Larry E|9.15.14 @ 6:54PM|#
..."But in the real world, poverty and debt are unhindered by half-baked theory."...
Uh, Larry, the problem you have is your 'theory' has been 'baked' to a cinder many times; you're spouting crappola that's been debunked many times over many years.
Please go grow lichen to eat on the rocks in your back yard and let those of us who trade do just fine.
IOWs, buzz off.
You stupid and nasty response makes no point at all. What are you -- some kind of economic troll.
Got distracted by the latest protectionist there...
Anyhow, I'll bet you didn't know that CA has 'fair' taxes! I didn't, but a lefty hack in the local rag says so:
"California taxes aren't low, but among the 'fairest' in the country"
[...]
"Conservatives love to rip California for its high tax rate. But a new study out Monday says that California has the eighth-most "fair" tax system in the country."
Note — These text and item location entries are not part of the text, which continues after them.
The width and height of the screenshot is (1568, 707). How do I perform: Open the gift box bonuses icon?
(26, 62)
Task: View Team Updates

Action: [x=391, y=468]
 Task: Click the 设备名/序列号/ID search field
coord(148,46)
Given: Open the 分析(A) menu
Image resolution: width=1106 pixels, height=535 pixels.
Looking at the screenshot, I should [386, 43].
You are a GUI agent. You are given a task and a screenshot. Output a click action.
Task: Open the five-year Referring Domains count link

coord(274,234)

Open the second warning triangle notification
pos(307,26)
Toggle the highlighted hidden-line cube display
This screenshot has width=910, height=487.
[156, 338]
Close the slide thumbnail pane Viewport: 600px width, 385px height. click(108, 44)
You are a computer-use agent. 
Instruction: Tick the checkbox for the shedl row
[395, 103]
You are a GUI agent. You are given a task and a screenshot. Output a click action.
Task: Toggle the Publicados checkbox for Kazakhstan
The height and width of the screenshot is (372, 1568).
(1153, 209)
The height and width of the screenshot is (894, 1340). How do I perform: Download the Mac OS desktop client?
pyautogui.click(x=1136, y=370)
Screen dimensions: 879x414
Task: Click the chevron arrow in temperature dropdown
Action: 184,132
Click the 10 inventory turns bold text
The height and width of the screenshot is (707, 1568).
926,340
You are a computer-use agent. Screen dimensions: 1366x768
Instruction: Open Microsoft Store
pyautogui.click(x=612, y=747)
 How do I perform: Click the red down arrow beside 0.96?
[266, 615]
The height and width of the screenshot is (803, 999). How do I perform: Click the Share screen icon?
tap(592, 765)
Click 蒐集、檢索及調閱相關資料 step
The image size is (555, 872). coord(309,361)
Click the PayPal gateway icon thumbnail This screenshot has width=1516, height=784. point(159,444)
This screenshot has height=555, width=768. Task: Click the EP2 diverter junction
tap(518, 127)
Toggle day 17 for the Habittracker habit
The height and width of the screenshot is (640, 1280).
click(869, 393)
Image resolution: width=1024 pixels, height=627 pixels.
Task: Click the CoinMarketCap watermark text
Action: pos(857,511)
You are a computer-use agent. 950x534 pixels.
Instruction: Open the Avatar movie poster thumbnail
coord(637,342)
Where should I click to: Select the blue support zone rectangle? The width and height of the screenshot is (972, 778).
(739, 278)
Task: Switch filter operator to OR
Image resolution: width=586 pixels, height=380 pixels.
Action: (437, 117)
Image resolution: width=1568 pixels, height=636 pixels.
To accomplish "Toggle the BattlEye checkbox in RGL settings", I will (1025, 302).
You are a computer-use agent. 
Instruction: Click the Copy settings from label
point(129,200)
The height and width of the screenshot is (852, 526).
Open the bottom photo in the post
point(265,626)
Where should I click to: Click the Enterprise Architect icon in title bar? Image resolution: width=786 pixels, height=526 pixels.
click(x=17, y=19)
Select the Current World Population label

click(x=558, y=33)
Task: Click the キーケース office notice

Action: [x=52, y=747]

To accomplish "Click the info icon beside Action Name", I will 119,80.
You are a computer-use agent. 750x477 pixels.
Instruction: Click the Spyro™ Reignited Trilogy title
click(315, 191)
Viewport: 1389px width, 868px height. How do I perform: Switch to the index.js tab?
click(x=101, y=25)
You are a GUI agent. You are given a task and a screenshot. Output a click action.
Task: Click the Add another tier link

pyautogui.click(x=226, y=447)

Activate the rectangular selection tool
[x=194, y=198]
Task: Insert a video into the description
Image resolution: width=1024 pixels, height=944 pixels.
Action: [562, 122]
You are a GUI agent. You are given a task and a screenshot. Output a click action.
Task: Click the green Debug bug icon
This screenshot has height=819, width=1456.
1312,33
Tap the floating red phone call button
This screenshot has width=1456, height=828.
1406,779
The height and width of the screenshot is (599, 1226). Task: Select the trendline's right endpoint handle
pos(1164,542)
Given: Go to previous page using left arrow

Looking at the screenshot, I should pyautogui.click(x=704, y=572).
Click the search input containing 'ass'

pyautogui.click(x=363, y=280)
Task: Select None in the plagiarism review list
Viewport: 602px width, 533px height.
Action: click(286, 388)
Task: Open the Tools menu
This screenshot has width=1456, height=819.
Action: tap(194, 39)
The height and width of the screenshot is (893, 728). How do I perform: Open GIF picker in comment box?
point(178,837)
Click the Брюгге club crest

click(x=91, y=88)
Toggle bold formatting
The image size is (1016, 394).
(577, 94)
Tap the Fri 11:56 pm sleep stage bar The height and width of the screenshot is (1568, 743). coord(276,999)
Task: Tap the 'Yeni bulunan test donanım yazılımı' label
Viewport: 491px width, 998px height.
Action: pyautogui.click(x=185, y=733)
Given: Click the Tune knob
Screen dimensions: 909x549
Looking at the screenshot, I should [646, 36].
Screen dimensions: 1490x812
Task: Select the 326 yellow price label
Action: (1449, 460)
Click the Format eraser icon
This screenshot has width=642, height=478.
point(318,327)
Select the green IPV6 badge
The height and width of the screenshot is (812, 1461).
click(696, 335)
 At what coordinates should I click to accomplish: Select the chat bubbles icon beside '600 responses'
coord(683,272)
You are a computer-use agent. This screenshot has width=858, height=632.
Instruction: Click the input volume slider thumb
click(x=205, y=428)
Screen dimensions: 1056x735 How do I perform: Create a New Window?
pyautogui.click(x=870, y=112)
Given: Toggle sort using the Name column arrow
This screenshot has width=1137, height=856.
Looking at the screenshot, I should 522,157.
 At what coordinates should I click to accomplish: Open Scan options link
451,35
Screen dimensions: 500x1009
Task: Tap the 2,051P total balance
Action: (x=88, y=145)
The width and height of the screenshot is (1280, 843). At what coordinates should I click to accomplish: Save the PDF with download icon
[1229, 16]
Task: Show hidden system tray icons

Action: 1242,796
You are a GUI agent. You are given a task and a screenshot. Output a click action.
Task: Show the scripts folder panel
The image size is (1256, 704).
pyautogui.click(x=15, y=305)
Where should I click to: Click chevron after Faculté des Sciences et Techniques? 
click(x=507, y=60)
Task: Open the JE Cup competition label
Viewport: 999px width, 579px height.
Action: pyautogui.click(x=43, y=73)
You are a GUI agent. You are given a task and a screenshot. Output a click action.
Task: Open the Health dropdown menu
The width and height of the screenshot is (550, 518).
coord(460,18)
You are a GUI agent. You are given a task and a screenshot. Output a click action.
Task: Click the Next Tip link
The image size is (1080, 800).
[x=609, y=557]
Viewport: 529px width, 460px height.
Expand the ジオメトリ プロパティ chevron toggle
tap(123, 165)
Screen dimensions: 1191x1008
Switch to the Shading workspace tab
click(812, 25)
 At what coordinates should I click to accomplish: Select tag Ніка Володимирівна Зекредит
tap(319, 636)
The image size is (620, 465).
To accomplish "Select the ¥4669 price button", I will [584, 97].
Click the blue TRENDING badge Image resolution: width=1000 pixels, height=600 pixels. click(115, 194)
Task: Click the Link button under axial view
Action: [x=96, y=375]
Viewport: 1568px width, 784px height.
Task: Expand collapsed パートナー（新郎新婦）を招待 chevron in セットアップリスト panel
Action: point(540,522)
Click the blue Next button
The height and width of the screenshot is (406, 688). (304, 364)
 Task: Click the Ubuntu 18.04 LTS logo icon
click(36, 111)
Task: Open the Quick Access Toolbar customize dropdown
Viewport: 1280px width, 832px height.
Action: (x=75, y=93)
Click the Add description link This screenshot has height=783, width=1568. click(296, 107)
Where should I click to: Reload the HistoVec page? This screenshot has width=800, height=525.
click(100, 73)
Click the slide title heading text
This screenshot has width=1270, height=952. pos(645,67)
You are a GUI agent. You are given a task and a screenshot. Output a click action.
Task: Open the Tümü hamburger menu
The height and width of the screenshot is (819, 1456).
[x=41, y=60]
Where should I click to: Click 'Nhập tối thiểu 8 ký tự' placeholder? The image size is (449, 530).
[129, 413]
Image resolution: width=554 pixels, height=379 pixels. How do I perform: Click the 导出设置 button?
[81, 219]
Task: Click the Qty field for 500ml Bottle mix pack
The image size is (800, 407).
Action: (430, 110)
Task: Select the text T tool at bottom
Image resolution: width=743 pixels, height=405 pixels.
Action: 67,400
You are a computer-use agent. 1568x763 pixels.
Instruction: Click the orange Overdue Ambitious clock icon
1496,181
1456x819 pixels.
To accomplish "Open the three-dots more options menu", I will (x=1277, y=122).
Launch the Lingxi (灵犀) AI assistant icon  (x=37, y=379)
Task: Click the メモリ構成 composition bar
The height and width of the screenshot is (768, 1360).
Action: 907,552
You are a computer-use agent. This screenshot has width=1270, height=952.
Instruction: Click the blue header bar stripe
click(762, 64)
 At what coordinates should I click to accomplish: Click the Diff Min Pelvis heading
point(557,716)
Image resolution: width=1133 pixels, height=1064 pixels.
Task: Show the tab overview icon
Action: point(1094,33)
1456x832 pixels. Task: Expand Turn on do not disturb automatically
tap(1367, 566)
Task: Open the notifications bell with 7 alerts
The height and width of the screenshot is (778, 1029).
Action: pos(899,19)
http://blog.sfgate.com/techchr.....e-country/
His email addy is there; he could use some education. Pretty sure he's blocked me after I pointed out that he'd capsized to port.
I prefer to pay 20% flat tax.
YMMV.
"One of the only countries" is not a number. It's not even a coherent grouping. While I agree with the Tax Foundation's premise on territorial tax systems, that's a poorly-worded argument. If they want to make comparison point on territorial tax systems, they need to show how many lack territorial taxes and discuss economic performance.